Saturday, March 15 – Baghdad-Sulaymaniyah

I took my first flight on Iraqi Airways today. I don’t know what year the Boeing 727 that took us on our bumpy ride from Baghdad to Sulaymaniyah was built, but the flaking paint on the right wing (can you guess which window I was staring out for 90 minutes?) had me convinced that it was assembled sometime around the twilight of the Ottoman Empire.

Much more impressive was arriving back in Kurdistan via Sulaymaniyah International Airport. Though the Kurds are officially taking a wait-and-see attitude towards the rest of Iraq (largely because Iraq’s president, foreign minister and one deputy prime minister are all Kurdish) – saying they’ll remain in so long as they’re granted broad autonomy in a federal Iraq, the reality is the Kurds are slowly but surely pulling away and setting up their own independent state.

For the first time in my traveling career – I’ve set foot in 52 countries and counting – I stepped off a domestic flight and had to go through passport control. The young woman who scanned my passport didn’t even look at my Iraqi visa as she punched my data into her computer and snapped a digital photograph of me. The message was clear: who the Iraqis let into Iraq was their business, who the Kurds let into Kurdistan was a different matter entirely.

The map I picked up at the Kurdistan Regional Government’s Ministry of Tourism desk at the airport is even more to the point. A thick red line marks the boundaries of Kurdistan, a light purple one represents the edges of Iraq. The borders between Kurdistan and neighbouring Syria, Turkey and Iran are red, not purple. Iraq ends somewhere south of Kirkuk.

It's hard to blame the map-makers. Kurdistan remains the lone success story to emerge out of the past five years - in part because a line of Kurdish peshmerga soldiers mark the effective border between Kurdistan and the rest of the country, warily inspecting every car that tries to enter the region from the madness of the south.

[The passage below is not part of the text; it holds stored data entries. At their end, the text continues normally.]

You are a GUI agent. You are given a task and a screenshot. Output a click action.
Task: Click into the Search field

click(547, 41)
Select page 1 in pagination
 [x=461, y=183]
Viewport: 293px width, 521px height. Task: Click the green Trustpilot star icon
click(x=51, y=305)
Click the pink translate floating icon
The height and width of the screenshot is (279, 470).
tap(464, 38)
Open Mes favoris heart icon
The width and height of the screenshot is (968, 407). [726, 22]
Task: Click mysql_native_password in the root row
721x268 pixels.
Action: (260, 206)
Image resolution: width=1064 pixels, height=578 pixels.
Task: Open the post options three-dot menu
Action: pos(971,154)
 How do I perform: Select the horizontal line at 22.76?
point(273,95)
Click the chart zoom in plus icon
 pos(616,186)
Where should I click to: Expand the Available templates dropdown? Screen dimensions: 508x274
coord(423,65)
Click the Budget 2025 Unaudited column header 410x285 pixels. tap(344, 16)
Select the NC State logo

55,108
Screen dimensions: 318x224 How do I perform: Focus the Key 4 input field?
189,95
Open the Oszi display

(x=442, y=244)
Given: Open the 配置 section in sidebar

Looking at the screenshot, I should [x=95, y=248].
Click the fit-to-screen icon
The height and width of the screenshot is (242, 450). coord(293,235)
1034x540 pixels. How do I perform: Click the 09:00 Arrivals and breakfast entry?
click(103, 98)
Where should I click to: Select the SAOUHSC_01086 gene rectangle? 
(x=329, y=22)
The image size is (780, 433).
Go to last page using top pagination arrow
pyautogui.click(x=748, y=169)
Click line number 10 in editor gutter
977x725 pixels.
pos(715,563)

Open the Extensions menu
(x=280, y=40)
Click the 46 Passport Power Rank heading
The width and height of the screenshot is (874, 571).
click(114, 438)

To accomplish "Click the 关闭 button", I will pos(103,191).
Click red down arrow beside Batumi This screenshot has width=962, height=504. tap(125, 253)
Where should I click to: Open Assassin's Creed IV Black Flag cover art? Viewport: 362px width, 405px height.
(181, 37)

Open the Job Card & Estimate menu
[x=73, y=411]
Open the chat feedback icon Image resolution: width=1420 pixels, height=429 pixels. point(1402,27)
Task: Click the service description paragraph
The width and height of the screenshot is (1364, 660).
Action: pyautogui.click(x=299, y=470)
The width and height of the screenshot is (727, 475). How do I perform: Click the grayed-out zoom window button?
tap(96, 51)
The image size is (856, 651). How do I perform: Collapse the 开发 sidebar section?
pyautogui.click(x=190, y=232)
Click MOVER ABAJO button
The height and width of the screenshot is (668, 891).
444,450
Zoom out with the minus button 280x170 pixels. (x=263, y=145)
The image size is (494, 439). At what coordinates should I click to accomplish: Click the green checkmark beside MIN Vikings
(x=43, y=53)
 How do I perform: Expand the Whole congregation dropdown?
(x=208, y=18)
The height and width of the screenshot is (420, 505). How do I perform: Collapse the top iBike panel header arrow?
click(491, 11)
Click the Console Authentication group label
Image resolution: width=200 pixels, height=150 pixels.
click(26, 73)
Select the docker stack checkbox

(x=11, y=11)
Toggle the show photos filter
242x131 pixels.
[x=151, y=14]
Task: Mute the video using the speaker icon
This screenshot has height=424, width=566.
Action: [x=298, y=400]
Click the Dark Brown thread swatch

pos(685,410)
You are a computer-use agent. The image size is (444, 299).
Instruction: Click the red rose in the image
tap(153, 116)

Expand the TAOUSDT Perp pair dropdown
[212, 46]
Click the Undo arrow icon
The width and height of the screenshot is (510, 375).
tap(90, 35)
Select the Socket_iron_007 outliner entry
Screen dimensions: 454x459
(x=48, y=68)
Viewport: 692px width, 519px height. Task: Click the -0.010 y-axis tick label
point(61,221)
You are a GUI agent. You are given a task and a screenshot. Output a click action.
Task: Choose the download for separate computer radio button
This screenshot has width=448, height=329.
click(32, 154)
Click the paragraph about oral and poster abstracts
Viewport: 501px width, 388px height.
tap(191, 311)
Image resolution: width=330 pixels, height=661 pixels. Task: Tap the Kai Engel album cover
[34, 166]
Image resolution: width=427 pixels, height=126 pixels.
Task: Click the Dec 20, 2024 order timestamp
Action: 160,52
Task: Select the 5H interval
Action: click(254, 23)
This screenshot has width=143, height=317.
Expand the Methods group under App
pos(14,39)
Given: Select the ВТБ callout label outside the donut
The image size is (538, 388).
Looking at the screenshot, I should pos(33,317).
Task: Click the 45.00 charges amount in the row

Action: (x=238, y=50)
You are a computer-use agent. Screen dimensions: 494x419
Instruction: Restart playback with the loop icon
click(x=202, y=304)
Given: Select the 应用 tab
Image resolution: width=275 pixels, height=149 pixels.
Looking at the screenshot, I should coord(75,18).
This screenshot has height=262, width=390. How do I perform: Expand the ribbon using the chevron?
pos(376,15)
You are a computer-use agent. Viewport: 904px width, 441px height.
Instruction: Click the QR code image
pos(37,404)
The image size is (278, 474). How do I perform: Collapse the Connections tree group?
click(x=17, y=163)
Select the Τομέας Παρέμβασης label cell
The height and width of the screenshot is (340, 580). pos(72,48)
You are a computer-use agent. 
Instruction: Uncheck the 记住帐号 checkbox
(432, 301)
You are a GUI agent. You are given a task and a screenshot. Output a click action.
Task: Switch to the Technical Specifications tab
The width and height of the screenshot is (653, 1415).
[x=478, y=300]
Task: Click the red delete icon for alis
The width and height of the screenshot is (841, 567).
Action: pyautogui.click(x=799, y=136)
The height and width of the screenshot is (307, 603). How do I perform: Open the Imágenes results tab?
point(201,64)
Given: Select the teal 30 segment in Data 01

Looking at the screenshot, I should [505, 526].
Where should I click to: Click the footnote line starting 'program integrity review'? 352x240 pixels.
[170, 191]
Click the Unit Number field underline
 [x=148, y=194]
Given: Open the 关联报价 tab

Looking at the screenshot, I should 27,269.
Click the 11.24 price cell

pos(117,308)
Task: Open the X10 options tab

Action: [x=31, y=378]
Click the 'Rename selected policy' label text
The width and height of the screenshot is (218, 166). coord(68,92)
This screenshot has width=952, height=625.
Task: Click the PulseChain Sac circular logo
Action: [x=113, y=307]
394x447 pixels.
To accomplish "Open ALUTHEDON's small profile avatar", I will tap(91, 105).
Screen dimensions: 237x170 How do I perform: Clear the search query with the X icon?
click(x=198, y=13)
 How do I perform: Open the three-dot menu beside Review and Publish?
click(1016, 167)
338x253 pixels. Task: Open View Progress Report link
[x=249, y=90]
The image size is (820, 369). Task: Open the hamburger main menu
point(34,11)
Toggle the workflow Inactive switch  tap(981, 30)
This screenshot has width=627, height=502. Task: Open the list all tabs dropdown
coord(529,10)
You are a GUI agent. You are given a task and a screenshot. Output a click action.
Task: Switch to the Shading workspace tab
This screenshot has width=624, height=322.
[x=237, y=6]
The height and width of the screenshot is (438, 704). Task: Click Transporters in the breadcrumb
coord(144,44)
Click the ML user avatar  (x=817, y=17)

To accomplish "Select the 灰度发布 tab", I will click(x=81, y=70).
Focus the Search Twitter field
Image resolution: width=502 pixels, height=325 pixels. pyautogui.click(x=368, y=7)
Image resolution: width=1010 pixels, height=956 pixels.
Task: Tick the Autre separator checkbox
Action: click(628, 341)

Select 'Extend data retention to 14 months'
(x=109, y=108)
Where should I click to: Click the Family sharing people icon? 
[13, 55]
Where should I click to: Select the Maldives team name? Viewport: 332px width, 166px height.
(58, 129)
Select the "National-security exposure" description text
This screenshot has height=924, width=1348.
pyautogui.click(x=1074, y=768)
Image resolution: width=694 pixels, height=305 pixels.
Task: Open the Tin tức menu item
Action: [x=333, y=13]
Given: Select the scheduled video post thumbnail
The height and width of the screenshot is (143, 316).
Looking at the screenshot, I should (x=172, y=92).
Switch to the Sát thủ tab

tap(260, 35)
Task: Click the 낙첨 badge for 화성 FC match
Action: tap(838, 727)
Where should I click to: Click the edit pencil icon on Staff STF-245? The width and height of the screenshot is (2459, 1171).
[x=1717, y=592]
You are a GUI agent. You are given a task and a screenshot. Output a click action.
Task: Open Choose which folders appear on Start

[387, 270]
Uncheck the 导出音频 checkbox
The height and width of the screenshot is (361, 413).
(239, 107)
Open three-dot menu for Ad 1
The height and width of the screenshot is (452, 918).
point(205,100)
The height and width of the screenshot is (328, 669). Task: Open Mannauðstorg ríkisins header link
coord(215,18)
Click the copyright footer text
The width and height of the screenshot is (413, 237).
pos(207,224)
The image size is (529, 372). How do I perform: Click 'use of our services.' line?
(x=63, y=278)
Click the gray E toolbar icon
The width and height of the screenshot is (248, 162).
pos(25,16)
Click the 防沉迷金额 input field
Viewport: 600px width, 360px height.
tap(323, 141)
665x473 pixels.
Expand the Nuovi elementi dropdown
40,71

Sulaymaniyah, in particular, is safe enough that you can walk the streets at night. Maybe I'll finally get that dinner out tonight.

  1. B Pushadree from Canada writes: The author is surprised to go through a passport control desk at the Kurdish city's airport even though he disembarked from a domestic flight. Has he been in a country where the state used chemical weapons against its own citizens? Has he been to a country where the government has no respect for the constitution? Has he been to a country where there were three official Iraqi flags; pre 1990, 1990-2003, and 2004 flags hoisted by three different groups, the Kurds, the Sunnies and the Shiite's, respectively?

    Mark, you've entered a land of contradiction thanks to Great Britain's mistake of creating it. Don't approach things in a linear fashion when you go to Iraq, especially since its historical past is anything but a straight line.
  2. Liz B from Ottawa, Canada writes: I was surprised when I first looked at the diary that there were so few comments. But when I finished I understood. This is too depressing for words. Thanks to Mr. MacKinnon for the report.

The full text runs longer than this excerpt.